Your task is to copy each line of the records that includes the string "badge".

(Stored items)
::::::::::

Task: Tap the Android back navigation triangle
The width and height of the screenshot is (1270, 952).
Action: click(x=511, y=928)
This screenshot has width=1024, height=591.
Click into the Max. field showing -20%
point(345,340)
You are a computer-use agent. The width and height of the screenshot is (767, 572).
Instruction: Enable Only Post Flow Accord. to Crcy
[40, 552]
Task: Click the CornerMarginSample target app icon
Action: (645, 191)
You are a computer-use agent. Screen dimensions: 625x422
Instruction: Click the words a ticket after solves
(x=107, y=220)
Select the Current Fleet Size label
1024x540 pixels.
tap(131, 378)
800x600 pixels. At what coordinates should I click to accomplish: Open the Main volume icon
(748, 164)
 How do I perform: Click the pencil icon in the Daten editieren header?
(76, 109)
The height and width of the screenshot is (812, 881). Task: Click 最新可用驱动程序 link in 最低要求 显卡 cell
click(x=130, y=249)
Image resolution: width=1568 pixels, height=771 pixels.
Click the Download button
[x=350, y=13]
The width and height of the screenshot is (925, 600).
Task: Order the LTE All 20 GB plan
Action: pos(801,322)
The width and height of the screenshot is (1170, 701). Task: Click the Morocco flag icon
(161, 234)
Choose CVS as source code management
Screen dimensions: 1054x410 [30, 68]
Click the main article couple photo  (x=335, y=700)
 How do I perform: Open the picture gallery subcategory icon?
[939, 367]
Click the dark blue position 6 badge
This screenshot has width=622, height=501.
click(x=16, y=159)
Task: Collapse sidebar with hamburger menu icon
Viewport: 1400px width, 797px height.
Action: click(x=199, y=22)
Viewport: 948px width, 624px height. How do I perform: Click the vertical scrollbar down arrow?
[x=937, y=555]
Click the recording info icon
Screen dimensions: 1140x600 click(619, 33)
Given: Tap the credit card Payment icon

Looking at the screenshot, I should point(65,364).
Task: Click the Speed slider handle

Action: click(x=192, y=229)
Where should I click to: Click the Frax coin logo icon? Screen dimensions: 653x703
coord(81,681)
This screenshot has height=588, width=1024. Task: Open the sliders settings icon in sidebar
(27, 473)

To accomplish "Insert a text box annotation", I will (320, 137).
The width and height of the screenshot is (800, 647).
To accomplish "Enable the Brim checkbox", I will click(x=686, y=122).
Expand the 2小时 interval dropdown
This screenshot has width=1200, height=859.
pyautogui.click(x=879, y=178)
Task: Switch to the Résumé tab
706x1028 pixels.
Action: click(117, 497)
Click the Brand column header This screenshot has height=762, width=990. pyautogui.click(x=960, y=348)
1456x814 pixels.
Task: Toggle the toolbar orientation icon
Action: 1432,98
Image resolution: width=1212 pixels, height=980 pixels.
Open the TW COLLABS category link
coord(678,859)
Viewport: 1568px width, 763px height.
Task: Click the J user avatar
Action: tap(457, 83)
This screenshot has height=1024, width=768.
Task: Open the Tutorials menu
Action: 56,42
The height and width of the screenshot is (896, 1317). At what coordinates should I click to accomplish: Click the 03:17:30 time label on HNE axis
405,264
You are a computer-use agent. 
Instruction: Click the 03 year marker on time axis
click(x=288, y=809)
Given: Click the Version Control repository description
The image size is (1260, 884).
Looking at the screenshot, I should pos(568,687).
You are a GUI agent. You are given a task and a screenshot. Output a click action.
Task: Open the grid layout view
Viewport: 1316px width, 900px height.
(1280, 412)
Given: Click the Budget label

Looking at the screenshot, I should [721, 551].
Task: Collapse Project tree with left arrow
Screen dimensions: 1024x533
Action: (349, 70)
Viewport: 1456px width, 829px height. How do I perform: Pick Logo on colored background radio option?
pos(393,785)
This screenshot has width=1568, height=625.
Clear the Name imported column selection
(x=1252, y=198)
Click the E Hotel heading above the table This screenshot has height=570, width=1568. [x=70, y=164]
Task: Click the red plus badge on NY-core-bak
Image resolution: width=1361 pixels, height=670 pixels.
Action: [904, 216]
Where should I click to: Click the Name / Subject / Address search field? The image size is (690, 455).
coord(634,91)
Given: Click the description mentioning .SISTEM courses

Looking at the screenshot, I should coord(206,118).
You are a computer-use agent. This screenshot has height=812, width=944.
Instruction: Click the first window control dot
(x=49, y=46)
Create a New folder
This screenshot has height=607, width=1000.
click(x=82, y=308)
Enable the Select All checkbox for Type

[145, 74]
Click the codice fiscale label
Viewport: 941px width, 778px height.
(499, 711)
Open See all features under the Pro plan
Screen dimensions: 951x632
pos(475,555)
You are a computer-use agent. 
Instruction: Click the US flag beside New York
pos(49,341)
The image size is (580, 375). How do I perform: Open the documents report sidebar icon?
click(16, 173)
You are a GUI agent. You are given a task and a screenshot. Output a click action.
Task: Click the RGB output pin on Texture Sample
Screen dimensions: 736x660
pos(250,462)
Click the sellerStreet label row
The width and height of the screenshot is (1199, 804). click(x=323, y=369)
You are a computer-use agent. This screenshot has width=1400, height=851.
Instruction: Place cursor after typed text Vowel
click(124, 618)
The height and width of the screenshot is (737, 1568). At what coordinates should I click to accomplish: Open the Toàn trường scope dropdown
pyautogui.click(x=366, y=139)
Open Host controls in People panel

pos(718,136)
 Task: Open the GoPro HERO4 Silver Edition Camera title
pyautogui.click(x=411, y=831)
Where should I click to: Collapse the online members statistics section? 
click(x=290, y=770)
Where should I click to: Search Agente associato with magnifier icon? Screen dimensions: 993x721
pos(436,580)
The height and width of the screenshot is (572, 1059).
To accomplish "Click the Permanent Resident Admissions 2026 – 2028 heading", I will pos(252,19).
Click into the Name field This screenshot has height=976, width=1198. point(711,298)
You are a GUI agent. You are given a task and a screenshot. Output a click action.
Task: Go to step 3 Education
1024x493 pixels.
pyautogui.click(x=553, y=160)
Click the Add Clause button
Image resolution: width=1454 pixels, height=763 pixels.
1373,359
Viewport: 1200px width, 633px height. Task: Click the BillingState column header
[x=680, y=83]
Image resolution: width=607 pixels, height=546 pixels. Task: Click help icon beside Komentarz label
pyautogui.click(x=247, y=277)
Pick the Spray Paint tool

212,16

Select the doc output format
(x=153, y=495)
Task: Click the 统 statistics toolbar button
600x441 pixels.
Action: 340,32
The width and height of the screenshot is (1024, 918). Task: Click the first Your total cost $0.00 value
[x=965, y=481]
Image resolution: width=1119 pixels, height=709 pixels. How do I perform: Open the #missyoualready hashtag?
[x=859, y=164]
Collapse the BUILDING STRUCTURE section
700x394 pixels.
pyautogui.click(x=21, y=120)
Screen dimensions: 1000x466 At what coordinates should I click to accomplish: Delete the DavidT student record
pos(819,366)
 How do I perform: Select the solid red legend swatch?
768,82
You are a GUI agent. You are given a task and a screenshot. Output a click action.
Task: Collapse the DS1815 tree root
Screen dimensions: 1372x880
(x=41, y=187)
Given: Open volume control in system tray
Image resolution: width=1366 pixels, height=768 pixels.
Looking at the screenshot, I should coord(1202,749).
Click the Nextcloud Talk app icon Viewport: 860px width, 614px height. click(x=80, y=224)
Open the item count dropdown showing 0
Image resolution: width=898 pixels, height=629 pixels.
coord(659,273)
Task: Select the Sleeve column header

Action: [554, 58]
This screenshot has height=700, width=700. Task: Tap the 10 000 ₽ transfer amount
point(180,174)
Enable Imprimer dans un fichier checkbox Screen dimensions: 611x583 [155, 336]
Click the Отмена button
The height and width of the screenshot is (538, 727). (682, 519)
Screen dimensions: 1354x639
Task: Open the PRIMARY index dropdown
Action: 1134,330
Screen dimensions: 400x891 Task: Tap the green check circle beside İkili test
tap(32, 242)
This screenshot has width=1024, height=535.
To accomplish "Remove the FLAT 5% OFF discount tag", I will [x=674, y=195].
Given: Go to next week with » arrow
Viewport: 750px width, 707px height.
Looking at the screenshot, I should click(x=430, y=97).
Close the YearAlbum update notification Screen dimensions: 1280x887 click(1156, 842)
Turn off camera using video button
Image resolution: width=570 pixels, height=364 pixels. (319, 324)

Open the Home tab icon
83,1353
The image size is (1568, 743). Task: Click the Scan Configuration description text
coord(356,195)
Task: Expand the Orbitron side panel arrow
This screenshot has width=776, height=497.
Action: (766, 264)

::::::::::

[Worked solution]
Click the dark blue position 6 badge
Task: Click the red plus badge on NY-core-bak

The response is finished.